- DATA IN THIS EXERCISE
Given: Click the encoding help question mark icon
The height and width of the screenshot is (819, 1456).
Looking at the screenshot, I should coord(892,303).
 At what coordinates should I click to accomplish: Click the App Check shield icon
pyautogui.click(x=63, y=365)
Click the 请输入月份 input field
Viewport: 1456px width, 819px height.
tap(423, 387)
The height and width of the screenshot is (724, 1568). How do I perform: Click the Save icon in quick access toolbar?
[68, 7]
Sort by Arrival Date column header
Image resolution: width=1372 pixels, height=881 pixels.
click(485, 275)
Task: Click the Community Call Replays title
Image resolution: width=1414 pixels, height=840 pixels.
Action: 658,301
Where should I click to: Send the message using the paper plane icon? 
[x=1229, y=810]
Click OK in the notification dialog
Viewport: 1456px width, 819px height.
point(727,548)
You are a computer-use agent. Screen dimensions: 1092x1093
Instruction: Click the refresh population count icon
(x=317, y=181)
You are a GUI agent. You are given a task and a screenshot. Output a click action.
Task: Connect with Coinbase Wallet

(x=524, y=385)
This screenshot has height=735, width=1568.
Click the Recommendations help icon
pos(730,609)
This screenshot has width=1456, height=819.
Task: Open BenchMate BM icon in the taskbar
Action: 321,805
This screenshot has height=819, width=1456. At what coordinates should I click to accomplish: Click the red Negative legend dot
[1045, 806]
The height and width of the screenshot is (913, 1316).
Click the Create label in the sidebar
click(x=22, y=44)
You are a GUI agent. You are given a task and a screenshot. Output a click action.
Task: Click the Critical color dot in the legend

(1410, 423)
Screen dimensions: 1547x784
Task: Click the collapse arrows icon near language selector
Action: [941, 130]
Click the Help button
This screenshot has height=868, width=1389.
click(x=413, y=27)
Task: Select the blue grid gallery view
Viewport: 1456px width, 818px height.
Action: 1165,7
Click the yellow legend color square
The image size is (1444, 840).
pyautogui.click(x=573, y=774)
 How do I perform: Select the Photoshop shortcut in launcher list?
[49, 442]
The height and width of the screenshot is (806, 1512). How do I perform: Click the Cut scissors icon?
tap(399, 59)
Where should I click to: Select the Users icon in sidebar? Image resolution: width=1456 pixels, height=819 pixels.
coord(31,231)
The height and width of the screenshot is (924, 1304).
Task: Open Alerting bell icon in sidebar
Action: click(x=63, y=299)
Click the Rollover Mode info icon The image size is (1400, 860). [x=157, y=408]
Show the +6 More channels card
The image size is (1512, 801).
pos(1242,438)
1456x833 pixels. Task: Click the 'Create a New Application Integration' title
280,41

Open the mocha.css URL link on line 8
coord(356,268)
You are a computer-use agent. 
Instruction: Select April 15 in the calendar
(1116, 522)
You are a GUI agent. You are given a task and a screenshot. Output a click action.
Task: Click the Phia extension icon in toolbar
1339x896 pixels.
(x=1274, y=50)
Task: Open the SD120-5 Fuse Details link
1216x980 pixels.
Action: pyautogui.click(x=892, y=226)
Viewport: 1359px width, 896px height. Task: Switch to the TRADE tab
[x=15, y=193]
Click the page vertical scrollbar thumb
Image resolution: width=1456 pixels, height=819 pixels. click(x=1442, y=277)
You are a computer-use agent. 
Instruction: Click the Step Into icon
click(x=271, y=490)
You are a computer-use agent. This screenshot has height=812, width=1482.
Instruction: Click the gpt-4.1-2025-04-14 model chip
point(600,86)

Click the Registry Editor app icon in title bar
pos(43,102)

- AIM OF THE TASK
Print the data in full, with each line exactly as given.

- RESPONSE TO THIS TASK
Given: Click the encoding help question mark icon
The height and width of the screenshot is (819, 1456).
Looking at the screenshot, I should coord(892,303).
 At what coordinates should I click to accomplish: Click the App Check shield icon
pyautogui.click(x=63, y=365)
Click the 请输入月份 input field
Viewport: 1456px width, 819px height.
tap(423, 387)
The height and width of the screenshot is (724, 1568). How do I perform: Click the Save icon in quick access toolbar?
[68, 7]
Sort by Arrival Date column header
Image resolution: width=1372 pixels, height=881 pixels.
click(485, 275)
Task: Click the Community Call Replays title
Image resolution: width=1414 pixels, height=840 pixels.
Action: 658,301
Where should I click to: Send the message using the paper plane icon? 
[x=1229, y=810]
Click OK in the notification dialog
Viewport: 1456px width, 819px height.
point(727,548)
You are a computer-use agent. Screen dimensions: 1092x1093
Instruction: Click the refresh population count icon
(x=317, y=181)
You are a GUI agent. You are given a task and a screenshot. Output a click action.
Task: Connect with Coinbase Wallet

(x=524, y=385)
This screenshot has height=735, width=1568.
Click the Recommendations help icon
pos(730,609)
This screenshot has width=1456, height=819.
Task: Open BenchMate BM icon in the taskbar
Action: 321,805
This screenshot has height=819, width=1456. At what coordinates should I click to accomplish: Click the red Negative legend dot
[1045, 806]
The height and width of the screenshot is (913, 1316).
Click the Create label in the sidebar
click(x=22, y=44)
You are a GUI agent. You are given a task and a screenshot. Output a click action.
Task: Click the Critical color dot in the legend

(1410, 423)
Screen dimensions: 1547x784
Task: Click the collapse arrows icon near language selector
Action: [941, 130]
Click the Help button
This screenshot has height=868, width=1389.
click(x=413, y=27)
Task: Select the blue grid gallery view
Viewport: 1456px width, 818px height.
Action: 1165,7
Click the yellow legend color square
The image size is (1444, 840).
pyautogui.click(x=573, y=774)
 How do I perform: Select the Photoshop shortcut in launcher list?
[49, 442]
The height and width of the screenshot is (806, 1512). How do I perform: Click the Cut scissors icon?
tap(399, 59)
Where should I click to: Select the Users icon in sidebar? Image resolution: width=1456 pixels, height=819 pixels.
coord(31,231)
The height and width of the screenshot is (924, 1304).
Task: Open Alerting bell icon in sidebar
Action: click(x=63, y=299)
Click the Rollover Mode info icon The image size is (1400, 860). [x=157, y=408]
Show the +6 More channels card
The image size is (1512, 801).
pos(1242,438)
1456x833 pixels. Task: Click the 'Create a New Application Integration' title
280,41

Open the mocha.css URL link on line 8
coord(356,268)
You are a computer-use agent. 
Instruction: Select April 15 in the calendar
(1116, 522)
You are a GUI agent. You are given a task and a screenshot. Output a click action.
Task: Click the Phia extension icon in toolbar
1339x896 pixels.
(x=1274, y=50)
Task: Open the SD120-5 Fuse Details link
1216x980 pixels.
Action: pyautogui.click(x=892, y=226)
Viewport: 1359px width, 896px height. Task: Switch to the TRADE tab
[x=15, y=193]
Click the page vertical scrollbar thumb
Image resolution: width=1456 pixels, height=819 pixels. click(x=1442, y=277)
You are a computer-use agent. 
Instruction: Click the Step Into icon
click(x=271, y=490)
You are a computer-use agent. This screenshot has height=812, width=1482.
Instruction: Click the gpt-4.1-2025-04-14 model chip
point(600,86)

Click the Registry Editor app icon in title bar
pos(43,102)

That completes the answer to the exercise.